Despite the fact that the ESMA registered trade repositories are processing over 300 million trade reports on a weekly basis and have collectively seen more than 16.5 billion reports in the period from mid February 2014 to the end of May 2015,[23] Verena Ross, the executive director of ESMA earlier this year commented that “it is rare to see data quality at an acceptable level”.[24] This is of particular concern given that since 1 December 2014 European regulators have started to impose fines for the faulty reporting of swap trades.

In November last year ESMA launched a consultation to revise the existing reporting RTS and ITS to clarify the interpretation of the data fields required for reporting to trade repositories and the most appropriate way of populating them. Although the consultation period ended on 13 February 2015, ESMA is yet to propose any formal amendments to the RTS and ITS and accordingly, reporting parties need to continue to comply with the existing rules given that they continue to be in force as of the date hereof. However, the ESMA Q&A[25] do confirm a new two-step validation process for trade repositories which seeks to ensure that reporting is performed according to such new regime. Other concerns and difficulties still remain in relation to specific fields for reporting including the much discussed unique trade identifier (“UTI”) (still without international agreement although ISDA best practice guidance is available[26]), which must be mutually agreed and assigned to the transaction report, as well as concerns relating to intra-group reporting (there is no exemption for intra-group reporting) and the related operational burden of obtaining an LEI for every entity in the group.

On 15 June 2015, a group of eleven of the financial industry’s most high profile trade associations (including AIMA) published a letter supporting a set of principles developed by ISDA aimed at improving consistency in regulatory reporting standards for derivatives and urging regulators around the world to agree on consistent and harmonised reporting standards for the international market to adhere to. Differences in requirements clearly lead to increased costs and complexity for all but in the absence of harmonised standards and any equivalence or similar decisions, a party subject to multiple derivatives regulatory regimes should seek to ensure compliance with each jurisdiction’s requirements. One common concern with EMIR reporting is the two sided nature of the reporting obligation, contrasted with, for example, single sided OTC derivatives reporting in the U.S..

More generally, concern has also been expressed regarding the potential overlap between the EMIR reporting regime and transaction reporting required by MiFID 2 and MiFIR,[27] in particular that certain derivative transactions could be within the scope of each of EMIR, MiFID 2, MiFIR and “REMIT”.[28] As briefly touched on above given that MiFID 2 will not be applicable until early 2017 this will no doubt be another issue for European regulators to consider in the near future.

C. Risk Mitigation Techniques for Non-Cleared OTC Derivatives

RECAP: Do the risk mitigation techniques apply to me?

All types of EMIR counterparty as well as TCEs in specific cases must comply with at least certain of these EMIR obligations, the exact level of compliance being dependent on individual counterparty type.

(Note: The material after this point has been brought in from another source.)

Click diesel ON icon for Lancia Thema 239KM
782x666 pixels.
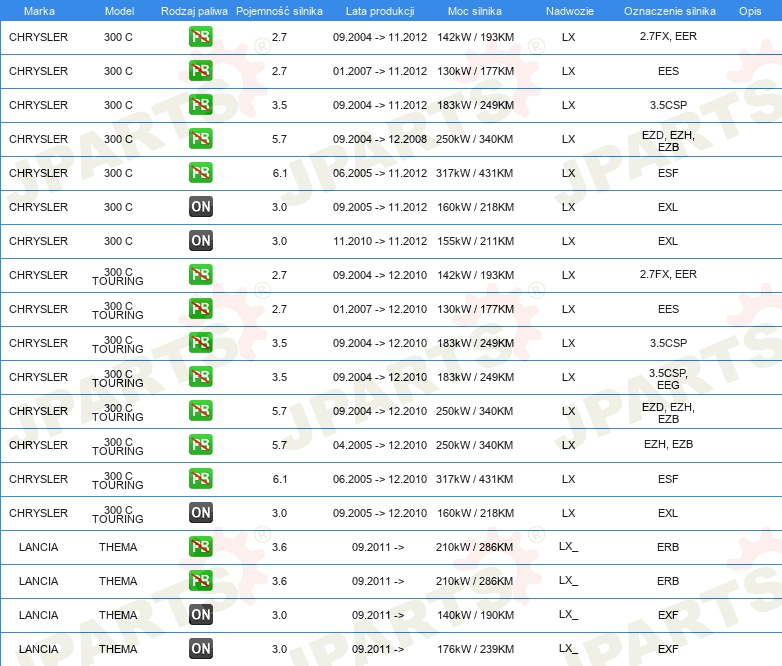pyautogui.click(x=200, y=649)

The RTS for this EMIR category are almost complete and many of these requirements have already been in effect for some time; “timely trade confirmation” since 15 March 2013 and those relating to portfolio reconciliation, portfolio compression and dispute resolution since 15 September 2013.

As reported in the September 2013 Stay Current, the risk mitigation techniques will also apply to Hypothetical Counterparties and TCEs in certain prescribed circumstances. The then draft RTS regarding direct, beneficial and foreseeable effect have now been published in the Official Journal of the European Union and took effect from 11 April 2014 in relation to the anti-evasion provisions and from 10 October 2014 in relation to the direct and beneficial effect provisions, in each case the key requirements remain largely unchanged from the draft RTS and notably which will not apply where both TCEs are established in third countries that benefit from an equivalence determination.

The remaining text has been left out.